Collecting Fossil Plants in Florida
by Steven R. Manchester
While fossil plant remains are nowhere as abundant as the remains of fossil vertebrates, or invertebrates in Florida, they are nonetheless, an important part of Florida's fossil record. In fact, the fossil sea grasses found in the limestones of the Middle Eocene Avon Park Formation of south-central Florida are among the oldest fossils known from Florida. Other leaf impressions are seen in Miocene, Pliocene, and Pleistocene clays. Petrified woods, represented by several different trees, are sometimes found in the same layers as vertebrate fossils.

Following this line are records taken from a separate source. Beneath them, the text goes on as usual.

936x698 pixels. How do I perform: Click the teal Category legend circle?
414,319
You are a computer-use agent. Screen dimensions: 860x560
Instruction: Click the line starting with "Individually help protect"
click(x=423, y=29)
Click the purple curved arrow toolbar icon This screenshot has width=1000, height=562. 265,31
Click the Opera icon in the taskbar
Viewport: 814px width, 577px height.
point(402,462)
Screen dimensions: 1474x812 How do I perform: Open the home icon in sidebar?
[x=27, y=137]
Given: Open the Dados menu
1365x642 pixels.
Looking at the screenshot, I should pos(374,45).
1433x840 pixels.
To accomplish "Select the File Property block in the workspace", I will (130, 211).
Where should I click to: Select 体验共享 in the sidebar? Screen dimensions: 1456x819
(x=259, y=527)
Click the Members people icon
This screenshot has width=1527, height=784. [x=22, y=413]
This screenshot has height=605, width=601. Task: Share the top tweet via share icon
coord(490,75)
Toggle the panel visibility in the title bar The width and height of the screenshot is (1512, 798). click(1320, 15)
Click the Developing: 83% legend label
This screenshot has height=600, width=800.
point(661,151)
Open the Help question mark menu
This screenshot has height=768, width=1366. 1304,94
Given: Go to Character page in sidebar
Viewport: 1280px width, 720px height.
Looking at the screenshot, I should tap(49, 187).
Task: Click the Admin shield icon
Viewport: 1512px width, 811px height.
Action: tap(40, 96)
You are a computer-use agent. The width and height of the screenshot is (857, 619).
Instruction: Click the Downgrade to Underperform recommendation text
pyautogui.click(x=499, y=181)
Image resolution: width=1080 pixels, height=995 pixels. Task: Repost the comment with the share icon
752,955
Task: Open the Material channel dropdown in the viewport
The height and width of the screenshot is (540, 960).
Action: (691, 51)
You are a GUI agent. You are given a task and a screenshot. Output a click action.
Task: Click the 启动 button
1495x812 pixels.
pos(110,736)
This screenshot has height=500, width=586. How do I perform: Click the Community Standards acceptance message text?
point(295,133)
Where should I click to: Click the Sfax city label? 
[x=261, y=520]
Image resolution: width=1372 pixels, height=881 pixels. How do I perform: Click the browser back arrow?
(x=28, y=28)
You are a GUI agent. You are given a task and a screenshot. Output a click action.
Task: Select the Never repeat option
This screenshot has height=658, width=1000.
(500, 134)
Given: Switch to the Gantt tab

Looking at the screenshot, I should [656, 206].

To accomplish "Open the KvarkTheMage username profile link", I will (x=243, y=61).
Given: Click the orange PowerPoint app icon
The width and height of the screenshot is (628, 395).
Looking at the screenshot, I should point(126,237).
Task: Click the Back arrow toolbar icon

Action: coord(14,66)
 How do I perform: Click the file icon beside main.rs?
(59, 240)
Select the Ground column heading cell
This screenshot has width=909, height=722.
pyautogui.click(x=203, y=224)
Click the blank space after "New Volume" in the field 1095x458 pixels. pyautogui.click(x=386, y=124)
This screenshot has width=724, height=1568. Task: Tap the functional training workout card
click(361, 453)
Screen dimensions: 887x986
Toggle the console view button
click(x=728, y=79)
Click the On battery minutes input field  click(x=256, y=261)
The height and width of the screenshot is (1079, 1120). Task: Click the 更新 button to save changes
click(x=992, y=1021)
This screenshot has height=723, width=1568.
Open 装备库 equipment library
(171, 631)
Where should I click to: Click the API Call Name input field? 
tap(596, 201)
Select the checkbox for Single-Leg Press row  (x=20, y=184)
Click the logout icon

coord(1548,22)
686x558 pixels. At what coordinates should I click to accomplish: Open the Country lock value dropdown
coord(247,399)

A good example is the vertebrate rich Bone Valley Formation of Polk, Hillsborough, and Hardee Counties which has produced sections of petrified tree trunks weighing hundreds of pounds.
At the microscopic level, Florida sediments are rich in fossil pollen, diatoms, and phytoliths. Although these fossils are too small to be seen with the unaided eye, their unique beauty and scientific importance as environmental indicators make these fossils an important resource.
- PETRIFIED WOODS IN FLORIDA
- DIATOMS / DINOFLAGELLATES
Petrified Woods in Florida
Florida has a rich Cenozoic fossil record that is known mostly from studies of animal fossils. Plant fossils, however, have not received much attention. A few paleobotanical studies have dealt with leaf impressions (e.g., Berry, 1916; Lumbert, et al., 1984; Ivany et al, 1990) and dispersed pollen (e.g., Rich and Newsom, 1995). Some of the best preserved fossil plant remains found in Florida are fossil woods; however, to my knowledge, nothing has been published about them in the scientific literature. Petrified wood is sometimes found in the same strata as vertebrates and can be important in reconstructing the vegetation and probable climatic conditions inhabited by the extinct fauna.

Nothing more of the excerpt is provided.